This salad epitomizes spring when young peas and asparagus are at their peak. Arugula, with it’s peppery, slightly bitter taste, provides a nice complexity to the salad. When you add a piece of grilled salmon or chicken breast, you have a beautiful and delicious lunch or dinner salad.
When you work with asparagus, it is not necessary to snap the asparagus to determine the fresh part of the spear. Simply trim off just about 1” of the bottom of the spear, and then use a vegetable peeler to peel the lower half of the spear. This way, the asparagus is tender all the way down the spear and you end up wasting much less of the asparagus than if you snap it. This recipe calls for blanching the asparagus, but you could also grill it, which gives it a sweet flavor.
If you have a special bottle of balsamic vinegar, using a little drizzle on this salad is the perfect application.
1. Prepare a gas or charcoal grill. Lightly coat the salmon or chicken with olive oil, salt, pepper and fresh lemon juice. Grill the salmon or chicken, about 4-6 minutes per side. Let cool.
2. Peel the lower half of the asparagus. Cut asparagus stalks on a long diagonal into 1/8-inch-thick slices, leaving 1-inch-long tips. If you are going to grill the salmon, grill it whole and slice it after grilling.
3. Blanch asparagus in a medium pot of boiling salted water 2 minutes, then immediately transfer with a slotted spoon to a bowl of ice and cold water to stop cooking.
4. Return water to a boil and peas 1 minute, then immediately transfer with slotted spoon to ice water to stop cooking. Drain asparagus and peas.
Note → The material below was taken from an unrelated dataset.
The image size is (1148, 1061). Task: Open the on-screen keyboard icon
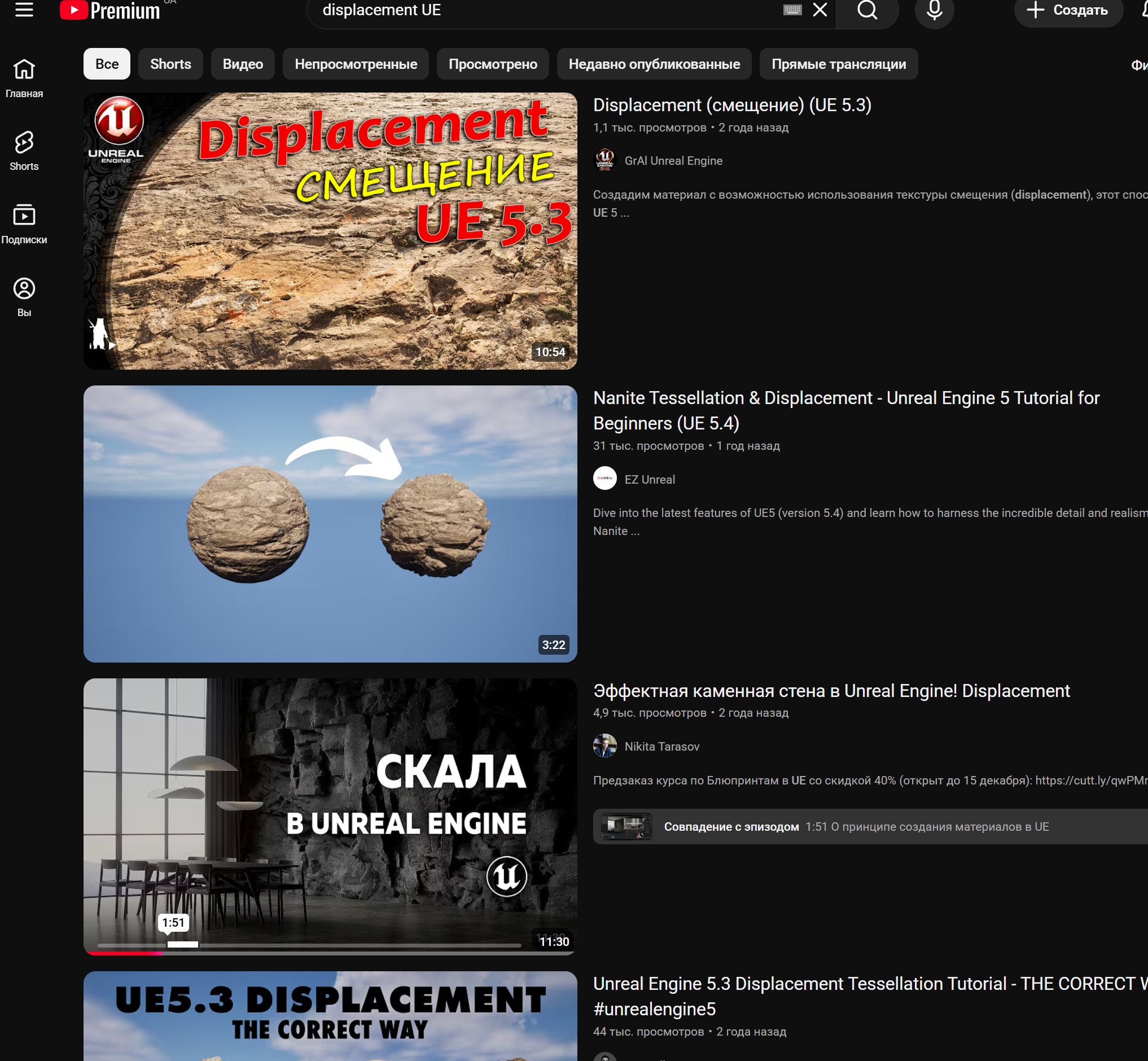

5. Toss arugula with one tablespoon olive oil and salt and pepper to taste then divide among 2 plates. Toss peas and asparagus in a bowl with 1 tablespoon oil and salt and pepper to taste, mound on top of arugula.
6. Arrange the salmon or chicken on top of the salad. Shave thin slices of cheese over the salad with a vegetable peeler, then drizzle with your best quality balsamic vinegar.